### WHAT THE TASK ASKS
Nothing in the records should be changed in the copy, though the pictures must be left out.

(RECORDS FOR THIS EXERCISE)

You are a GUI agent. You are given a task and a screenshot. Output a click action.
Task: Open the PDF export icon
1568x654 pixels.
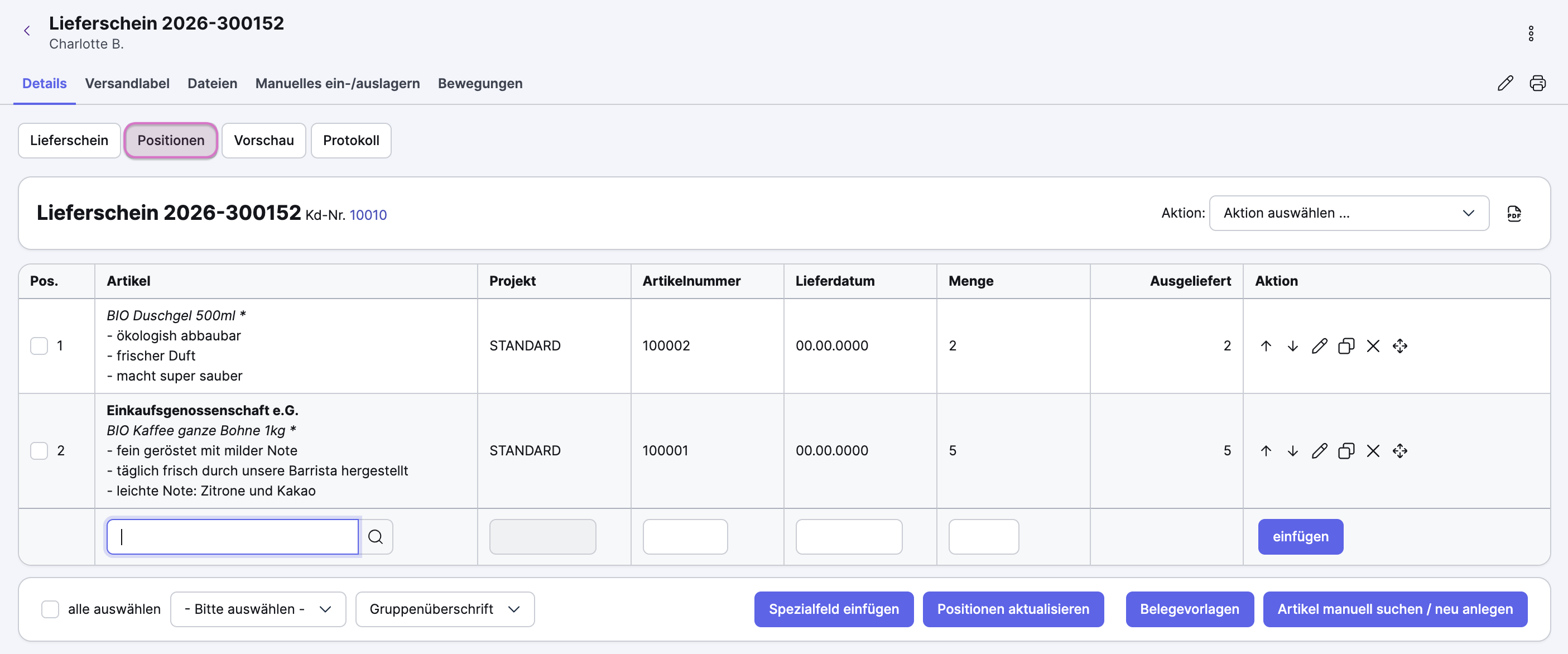pos(1514,214)
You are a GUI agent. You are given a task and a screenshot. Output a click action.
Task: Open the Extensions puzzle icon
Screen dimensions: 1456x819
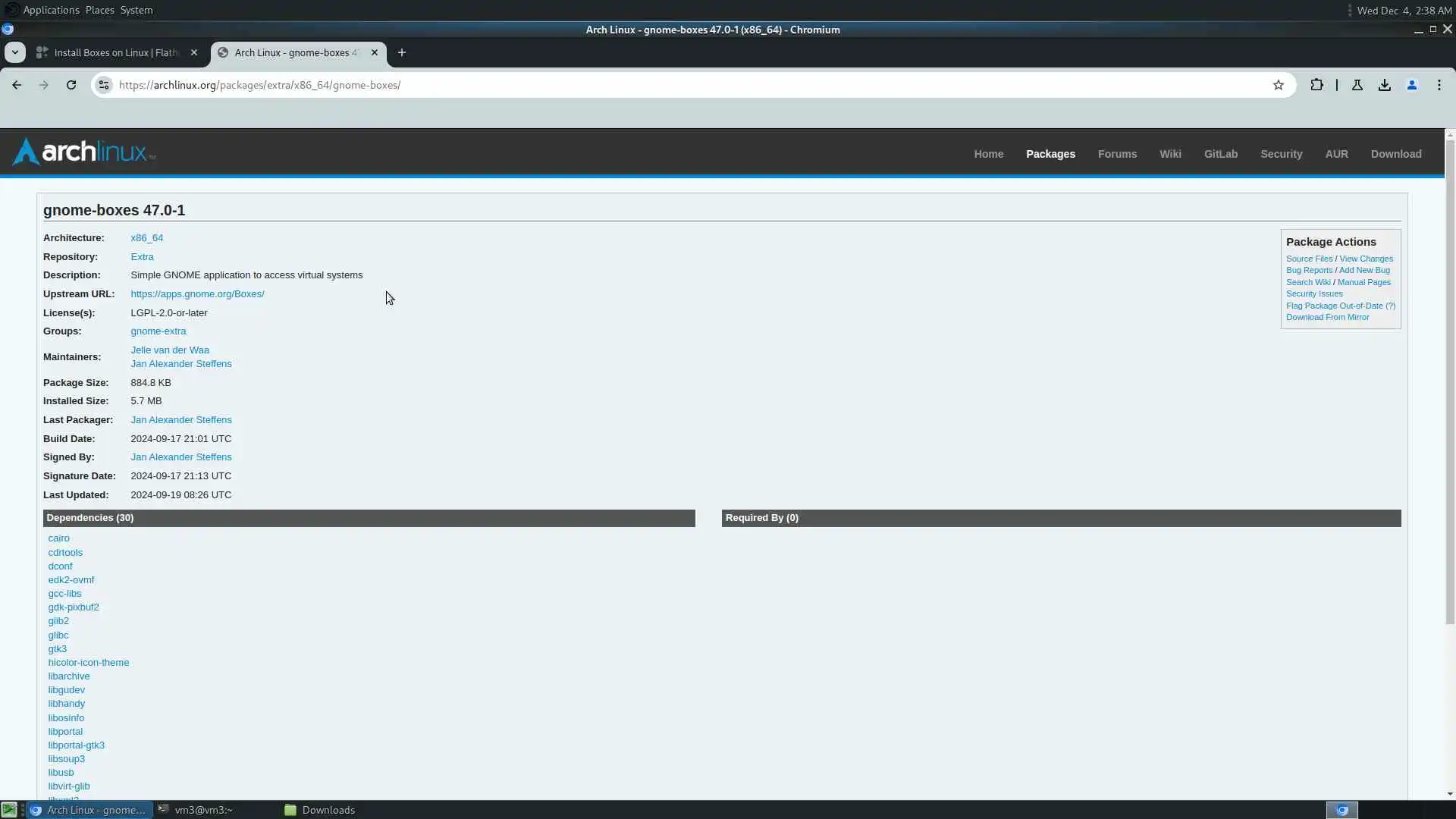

(End RECORDS FOR THIS EXERCISE)

### YOUR SOLUTION
You are a GUI agent. You are given a task and a screenshot. Output a click action.
Task: Open the PDF export icon
1568x654 pixels.
pos(1514,214)
You are a GUI agent. You are given a task and a screenshot. Output a click action.
Task: Open the Extensions puzzle icon
Screen dimensions: 1456x819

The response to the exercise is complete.